EXERCISE GOAL: Copy all lines below exactly as written. Leave pictures out.

Excerpts from a dataset:
+===+

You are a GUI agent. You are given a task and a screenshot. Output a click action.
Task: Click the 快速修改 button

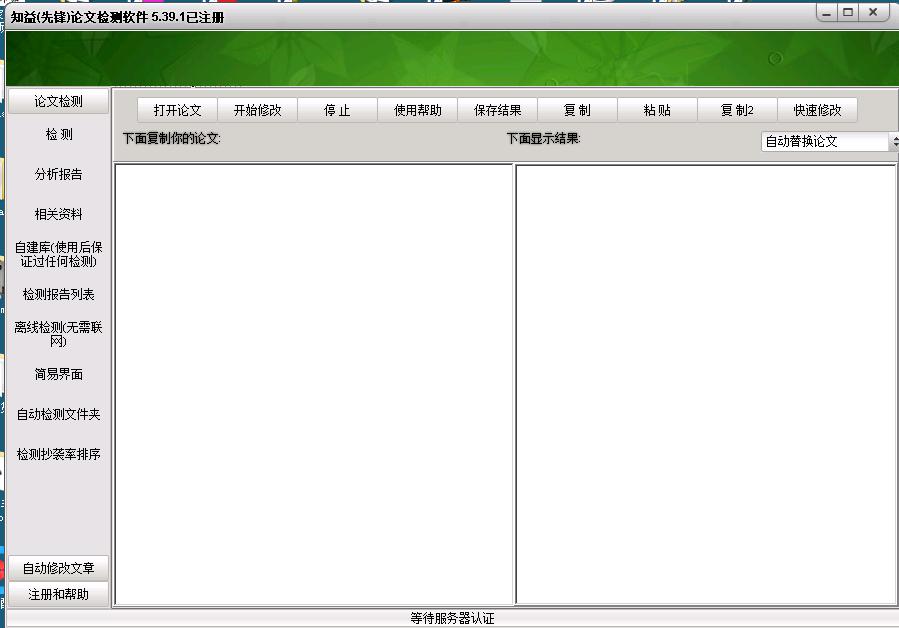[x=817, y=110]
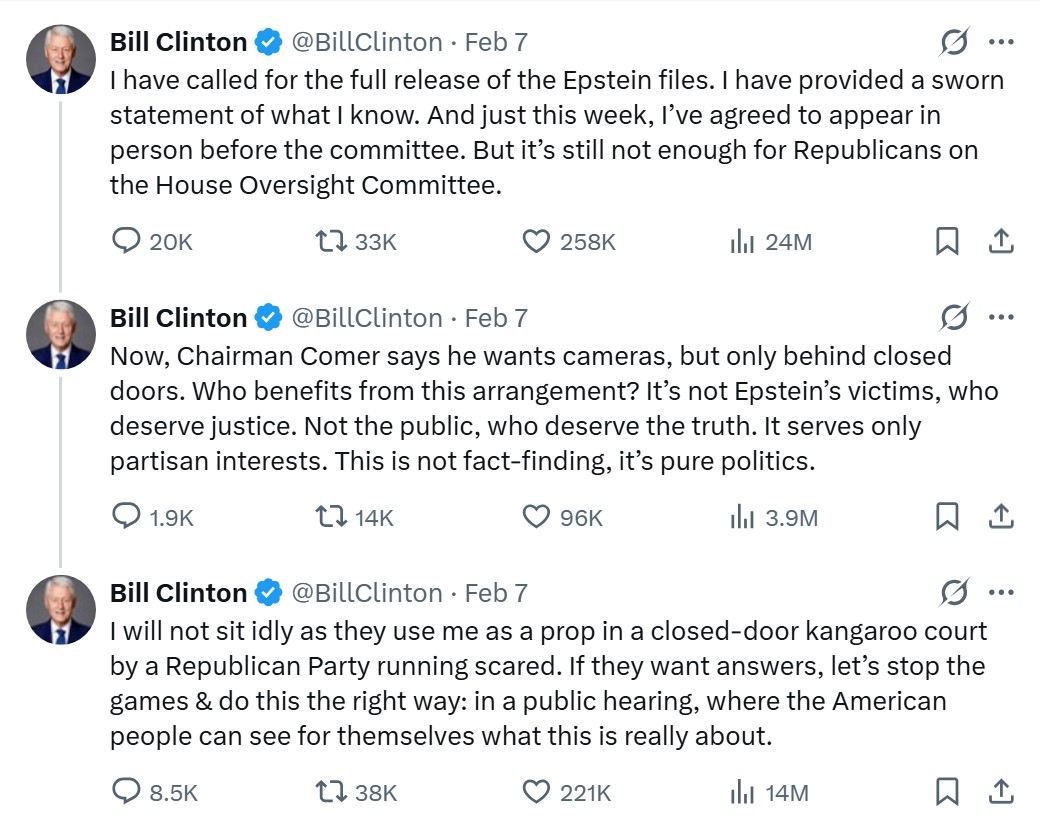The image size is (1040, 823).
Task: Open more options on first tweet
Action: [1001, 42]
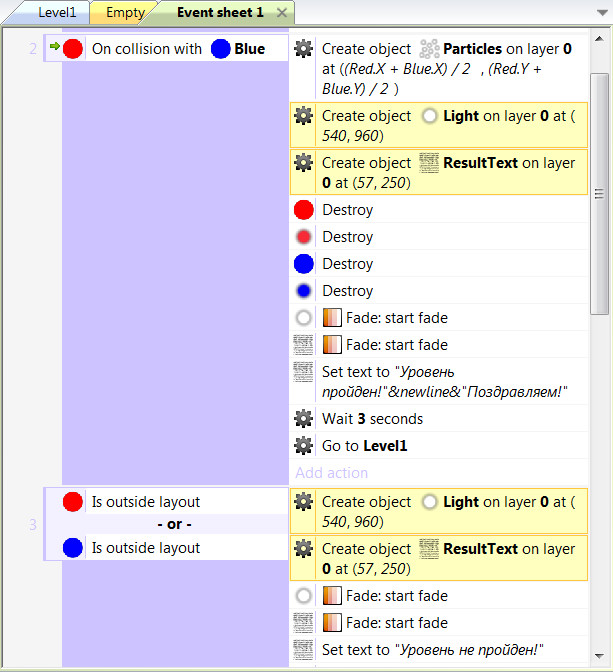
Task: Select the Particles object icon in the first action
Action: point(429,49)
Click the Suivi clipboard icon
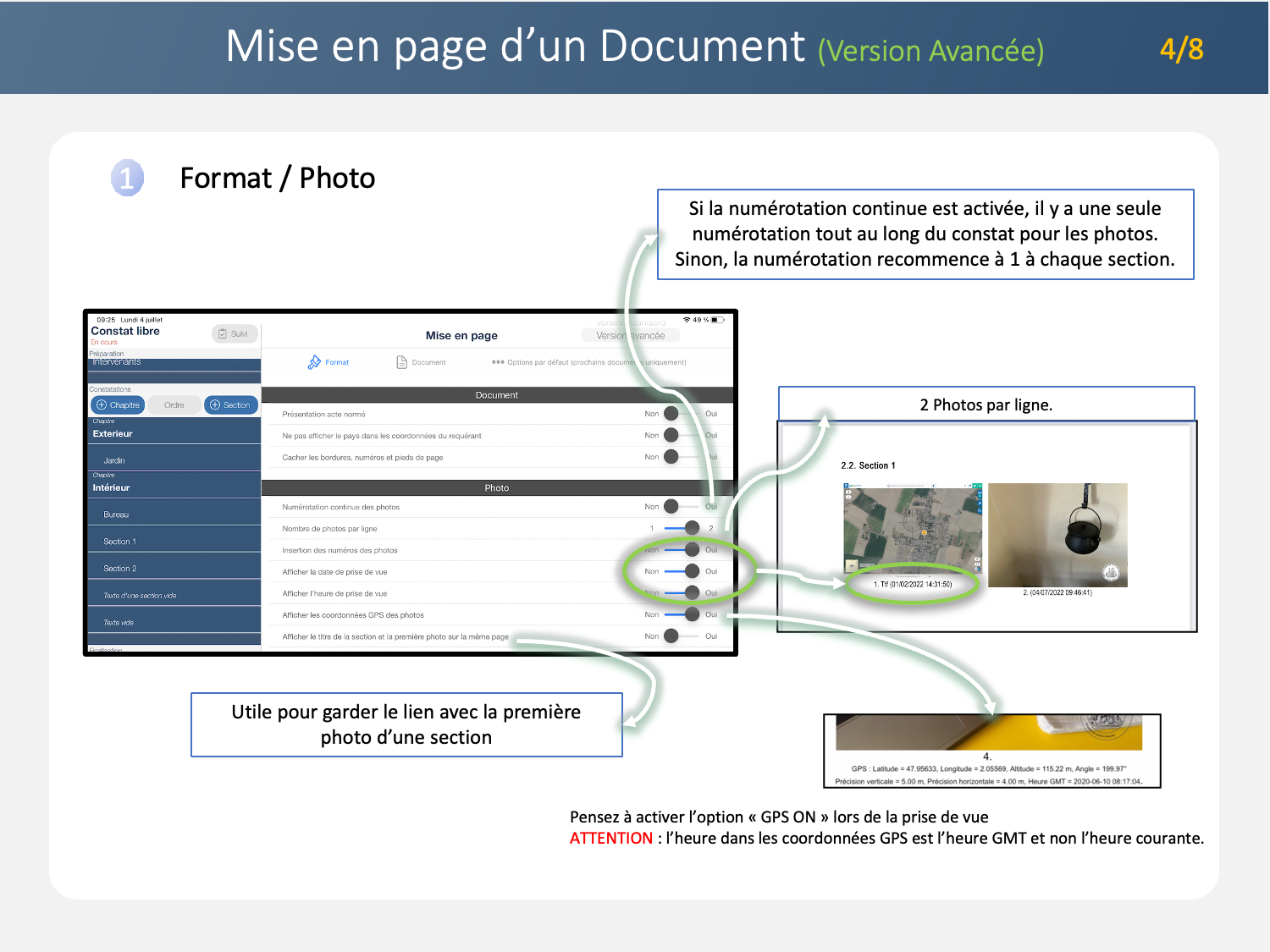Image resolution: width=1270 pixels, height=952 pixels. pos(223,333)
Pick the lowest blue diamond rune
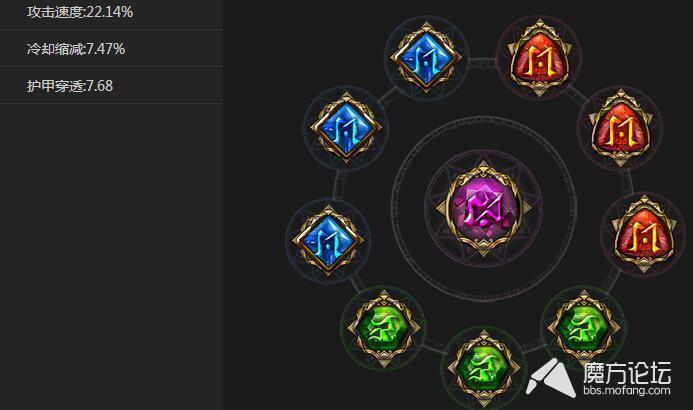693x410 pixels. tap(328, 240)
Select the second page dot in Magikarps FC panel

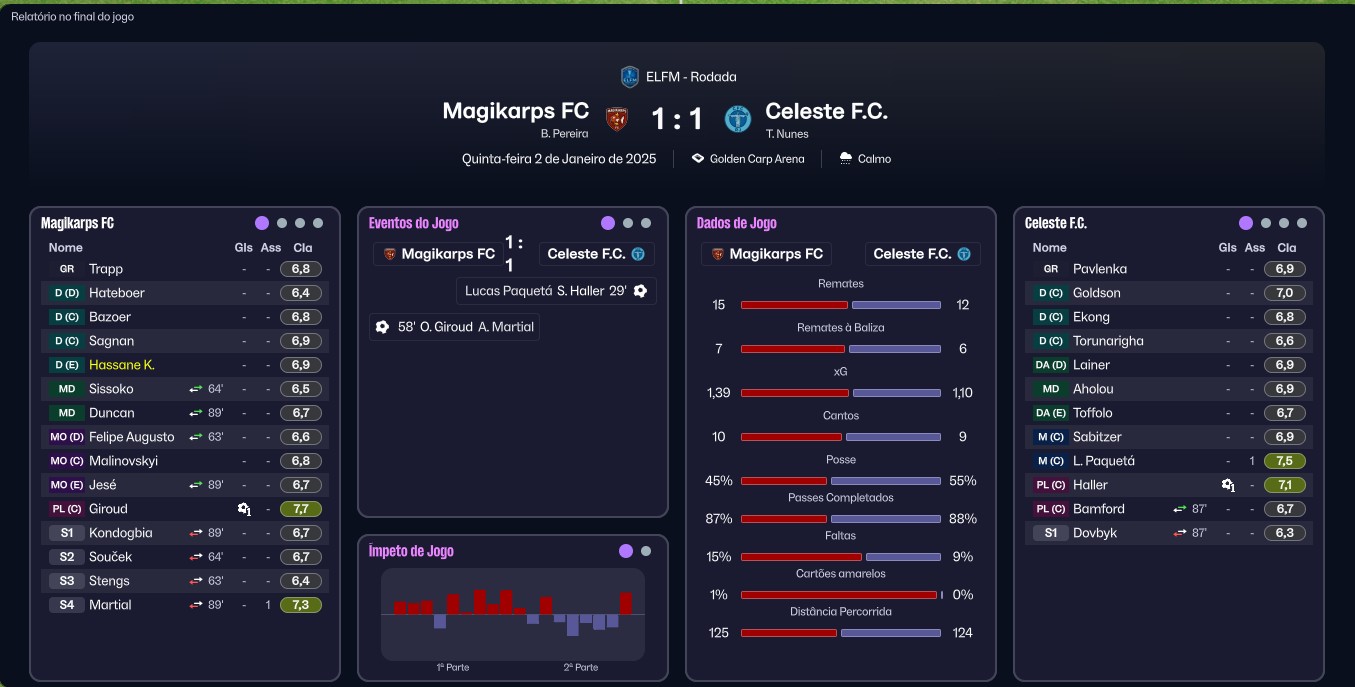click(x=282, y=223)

+===+

ANSWER TO THIS EXERCISE:
You are a GUI agent. You are given a task and a screenshot. Output a click action.
Task: Click the 快速修改 button

[x=817, y=110]
The image size is (1040, 823).
Task: Open more options on first tweet
Action: [1001, 42]
Task: Select the Particles object icon in the first action
Action: point(429,49)
Click the Suivi clipboard icon
Image resolution: width=1270 pixels, height=952 pixels. pos(223,333)
Pick the lowest blue diamond rune
693x410 pixels. tap(328, 240)
Select the second page dot in Magikarps FC panel

click(x=282, y=223)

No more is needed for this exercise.